J.P.モルガンはコネティカット州に生まれ、ヨーロッパで育ち、スイスとドイツで教育を受けました。1857年に彼は銀行の会計係の職を得てニューヨークに移ります。 ロンドン在住のアメリカ人銀行家であるモルガンの父が投資銀行を設立したことが彼の富と名声への道を開きました。
モルガンは決断力のある大胆な商取引でも評判を得ました。彼の会社は大変強力だったため、他社との合併や組織改変に至り、1912年までに、彼は112の会社で341の役員の地位を持ち、そこからの利益は220億ドルを超えていました。
生涯を通じて社会貢献者であり続けたモルガンは監督派教会、病院や学校への多大な寄付をしていました。

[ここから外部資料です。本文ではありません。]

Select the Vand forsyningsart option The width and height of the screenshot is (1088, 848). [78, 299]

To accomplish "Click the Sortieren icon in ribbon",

彼の設立したニューヨークのモルガン図書館には25,000冊の珍しい本が集められています。
1871年に、モルガンはニューヨークのメトロポリタン博物館設立に寄与しました。エジプトの遺物に魅せられたモルガンは中東訪問をしたり、古代遺物のギャラリーを寄付するなどして、博物館の古代史研究に拍車をかけました。モルガンの死後、彼の本と有名な芸術品のコレクション(ほとんどはメトロポリタン博物館に所蔵されました)は6000万ドルもの価値があったそうです。
モルガンの宝石好きも伝説となっています。ベリルのピンク色の変種である「モルガナイト」はモルガンにちなんで名づけられました。彼はティファニー社のジョージ・F・クンツが宝石収集旅行の資金として何百万ドルも寄付しました。これにより、世界最大で最高の宝石コレクションが出来上がったのです。1900年のパリ万博のためにクンツが収集したモルガン・コレクションとして、2,176個の宝石と、宝石と2,442個の真珠で作られた芸術装飾品が展示されました。その他には、アメリカ自然史博物館のモルガン・ティファニーの宝石コレクション、モルガン・バーネット・鉱物・隕石コレクション、パリ自然史博物館のモルガン宝石・鉱物コレクションがあります。